Ces dix dernières années, les démocraties du monde entier ont été confrontées à de multiples défis et l’Afrique ne fait pas exception : entre 2020 et 2022, le continent a connu six coups d’État et trois tentatives avortées, soit une hausse significative par rapport aux vingt années précédentes.
Fort de son mandat officiel et de sa présence locale dans les pays africains, le Programme des Nations Unies pour le développement (PNUD) a mené une étude sur l’augmentation des pratiques de manipulation constitutionnelle et la recrudescence alarmante des coups d’État militaires en Afrique. Les conclusions sont présentées dans ce nouveau rapport intitulé « Soldats et citoyens : les coups d’État militaires et le besoin d’un renouveau démocratique en Afrique ».
L’événement de lancement a été organisé en partenariat avec le think tank Chatham House, en marge de la 5e réunion semestrielle de coordination de l’Union africaine, des communautés économiques régionales et des mécanismes régionaux, qui s’est tenue le 15 juillet 2023, à Nairobi, au Kenya.
La recherche est basée sur une vaste enquête qui a permis de recueillir les opinions de 8 000 citoyens à travers l’Afrique. Parmi les personnes interrogées, 5 000 ont récemment vécu des coups d’État ou des changements anticonstitutionnels de gouvernement (CAG), tels que définis par la Déclaration de Lomé de 2000 sur le cadre de la réponse de l’OUA aux CAG. Les pays étudiés sont le Burkina Faso, le Tchad, la Guinée, le Mali et le Soudan. Les avis des citoyens de ces pays contrastent avec ceux des 3 000 citoyens des pays qui se trouvent sur la voie de la transition ou de la consolidation démocratique, à savoir la Gambie, le Ghana et la Tanzanie. Cette enquête inédite fournit un ensemble de données centrées exclusivement sur les personnes et révélant des informations en vue, d’une part, de prévenir de nouveaux coups d’État et, d’autre part, d’exploiter les opportunités de changement et de l’établissement d’un ordre constitutionnel durable.
Trois conclusions essentielles ressortent clairement de l’étude.

== == ==

- TRAVAIL DEMANDÉ -
Recopiez sans rien changer tout ce qui va de « Ces dix dernières » jusqu'à « vingt années précédentes. » dans le texte sur les coups d'État en Afrique.

- EXTRAIT DE DONNÉES -
== == ==

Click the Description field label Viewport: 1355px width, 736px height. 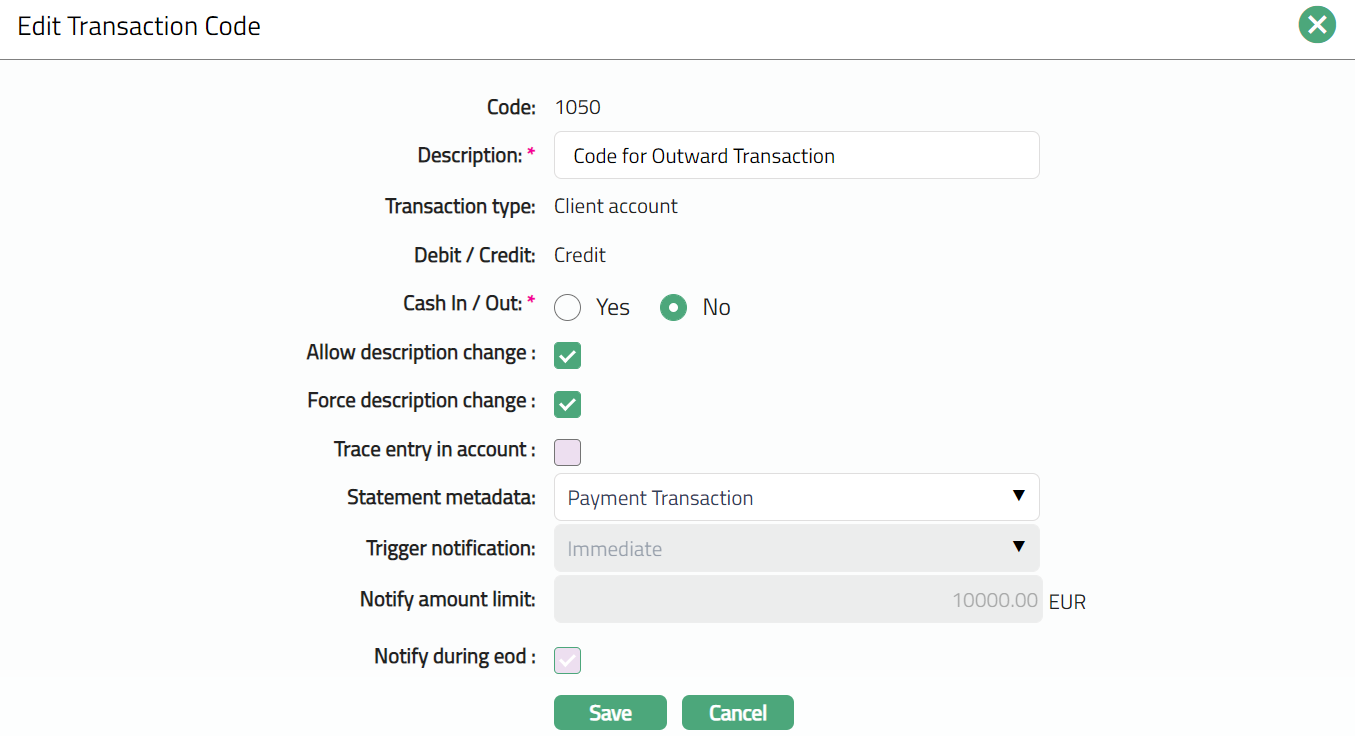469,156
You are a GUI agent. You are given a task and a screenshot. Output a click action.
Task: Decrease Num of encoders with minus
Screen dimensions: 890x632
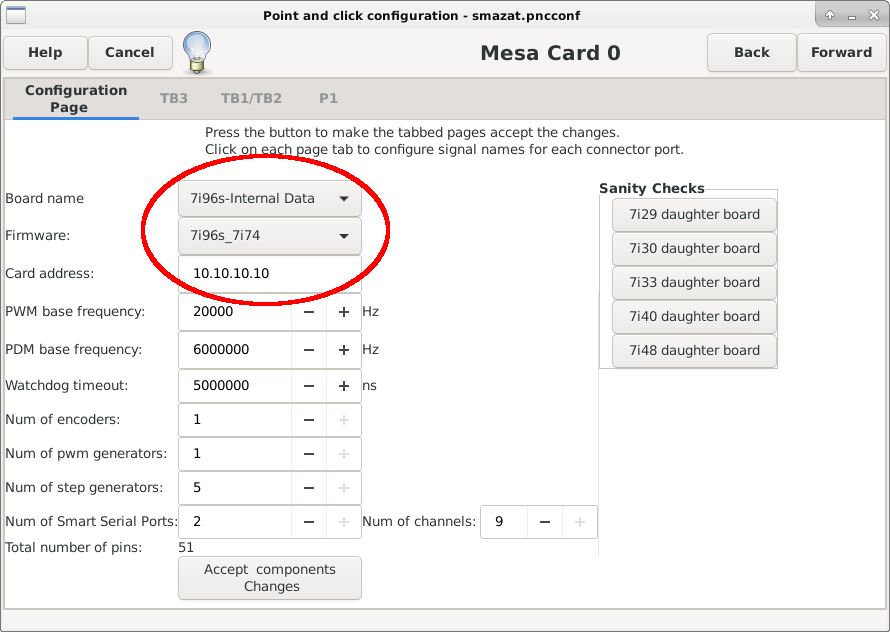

== == ==

- RÉPONSE PROPOSÉE -
Ces dix dernières années, les démocraties du monde entier ont été confrontées à de multiples défis et l’Afrique ne fait pas exception : entre 2020 et 2022, le continent a connu six coups d’État et trois tentatives avortées, soit une hausse significative par rapport aux vingt années précédentes.